Ainda por cá ando, mas já cá não estou. Digo isto sem intenção de referir a conhecida frase – "O meu reino não é deste mundo" - mas indicar apenas que o enfado me toma e sobe agora a alturas que me levam a perguntar se será caso de disfunção. Porque muito é o que me fatiga e aborrece, o que por um nada me impacienta.
E estou a ficar invejoso. Houve tempo em que mantinha a esperança de um dia vir a escrever daquelas frases que antigamente se classificavam de lapidares, a imprensa repetia nos editoriais e depois se discutiam nas conversas e nos cafés.
O Destino, porém, não quis que assim fosse, pelo que só me resta a admiração e a citada, muito doentia inveja. Quanto não daria eu, por exemplo, para como Gonçalo M. Tavares, referindo-se à sua escrita, saber dizer : "Acho que todos os meus livros têm esse outro mundo, que me é natural: o mundo do humor e da ironia. Como se as palavras fossem coisas materiais e nós pudéssemos ver as costas das palavras, a parte de baixo das palavras; como se pudéssemos levantar a saia das palavras."
Magnífico!
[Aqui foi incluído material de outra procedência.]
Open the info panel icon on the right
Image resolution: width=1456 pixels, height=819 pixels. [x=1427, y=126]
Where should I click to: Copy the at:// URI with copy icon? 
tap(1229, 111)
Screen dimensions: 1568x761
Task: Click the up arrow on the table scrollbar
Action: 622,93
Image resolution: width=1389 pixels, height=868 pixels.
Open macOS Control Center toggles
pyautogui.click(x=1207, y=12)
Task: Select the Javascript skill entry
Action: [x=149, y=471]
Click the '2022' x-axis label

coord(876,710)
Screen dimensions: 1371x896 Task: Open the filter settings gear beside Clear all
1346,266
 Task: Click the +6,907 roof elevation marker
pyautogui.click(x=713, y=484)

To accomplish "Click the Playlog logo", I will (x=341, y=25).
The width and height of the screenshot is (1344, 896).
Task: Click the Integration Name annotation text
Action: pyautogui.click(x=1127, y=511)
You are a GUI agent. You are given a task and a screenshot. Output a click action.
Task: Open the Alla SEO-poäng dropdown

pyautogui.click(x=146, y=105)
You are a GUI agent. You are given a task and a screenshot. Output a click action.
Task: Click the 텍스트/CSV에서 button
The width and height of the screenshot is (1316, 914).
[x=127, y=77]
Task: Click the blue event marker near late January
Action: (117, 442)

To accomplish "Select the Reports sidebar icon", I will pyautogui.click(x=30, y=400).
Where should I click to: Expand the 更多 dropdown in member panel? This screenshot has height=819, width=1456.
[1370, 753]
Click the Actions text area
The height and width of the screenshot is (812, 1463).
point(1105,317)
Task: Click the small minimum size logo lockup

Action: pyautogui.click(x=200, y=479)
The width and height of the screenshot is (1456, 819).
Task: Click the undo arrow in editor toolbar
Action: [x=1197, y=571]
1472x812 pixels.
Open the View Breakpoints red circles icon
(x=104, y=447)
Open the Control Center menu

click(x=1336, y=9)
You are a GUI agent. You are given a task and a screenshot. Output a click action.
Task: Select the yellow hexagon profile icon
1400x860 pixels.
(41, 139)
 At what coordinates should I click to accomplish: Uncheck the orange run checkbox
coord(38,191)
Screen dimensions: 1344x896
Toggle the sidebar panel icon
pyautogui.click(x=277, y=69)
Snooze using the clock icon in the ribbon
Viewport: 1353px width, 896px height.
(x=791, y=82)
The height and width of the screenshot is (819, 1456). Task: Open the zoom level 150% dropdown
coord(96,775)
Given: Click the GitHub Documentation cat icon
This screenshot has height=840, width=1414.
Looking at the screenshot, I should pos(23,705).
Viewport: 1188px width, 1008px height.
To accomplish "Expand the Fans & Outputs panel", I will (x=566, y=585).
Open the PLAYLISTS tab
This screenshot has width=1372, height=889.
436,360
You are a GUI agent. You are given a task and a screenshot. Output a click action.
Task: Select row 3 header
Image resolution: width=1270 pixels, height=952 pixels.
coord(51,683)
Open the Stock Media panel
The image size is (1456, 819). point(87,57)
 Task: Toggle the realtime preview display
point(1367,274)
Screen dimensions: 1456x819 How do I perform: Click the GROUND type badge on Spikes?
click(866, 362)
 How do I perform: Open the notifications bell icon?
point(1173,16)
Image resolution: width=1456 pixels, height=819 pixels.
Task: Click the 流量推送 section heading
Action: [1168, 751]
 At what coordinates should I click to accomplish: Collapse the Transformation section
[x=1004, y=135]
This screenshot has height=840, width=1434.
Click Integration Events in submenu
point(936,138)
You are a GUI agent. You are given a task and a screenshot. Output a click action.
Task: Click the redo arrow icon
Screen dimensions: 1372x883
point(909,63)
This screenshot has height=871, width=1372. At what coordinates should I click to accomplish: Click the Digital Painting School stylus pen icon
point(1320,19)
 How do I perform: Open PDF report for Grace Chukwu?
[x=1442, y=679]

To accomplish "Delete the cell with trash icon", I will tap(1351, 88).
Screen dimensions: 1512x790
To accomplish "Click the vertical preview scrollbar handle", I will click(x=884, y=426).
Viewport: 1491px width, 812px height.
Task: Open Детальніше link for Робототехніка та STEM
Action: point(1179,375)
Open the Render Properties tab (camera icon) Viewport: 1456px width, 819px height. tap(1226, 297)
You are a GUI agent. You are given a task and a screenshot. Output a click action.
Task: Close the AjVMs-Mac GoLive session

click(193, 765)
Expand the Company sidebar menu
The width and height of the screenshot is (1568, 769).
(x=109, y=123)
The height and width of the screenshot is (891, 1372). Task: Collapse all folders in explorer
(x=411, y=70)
Poder ver as costas das palavras associo-o eu logo à pintura do grande Magritte ou do espectacular Dali, enquanto que o levantar-lhes as saias acorda – pelo menos em mim acorda - visões da lascívia adolescente que me causavam as coristas de Toulouse-Lautrec dançando o can-can.
São frases assim que espevitam o raciocínio e as emoções, sacodem para longe a modorra do viver. Terei que lê-lo, para confirmar, mas não duvido que o jovem Tavares mereça os muitos elogios que lhe fazem e os prémios que recebe.
Pela minha parte, como disse acima, ainda por cá ando, mas infelizmente já cá não estou. Da literatura aos mercados, do futebol à Boutique dos Relógios, tudo reforça a certeza de que este mundo não é o meu, nem o que conheci.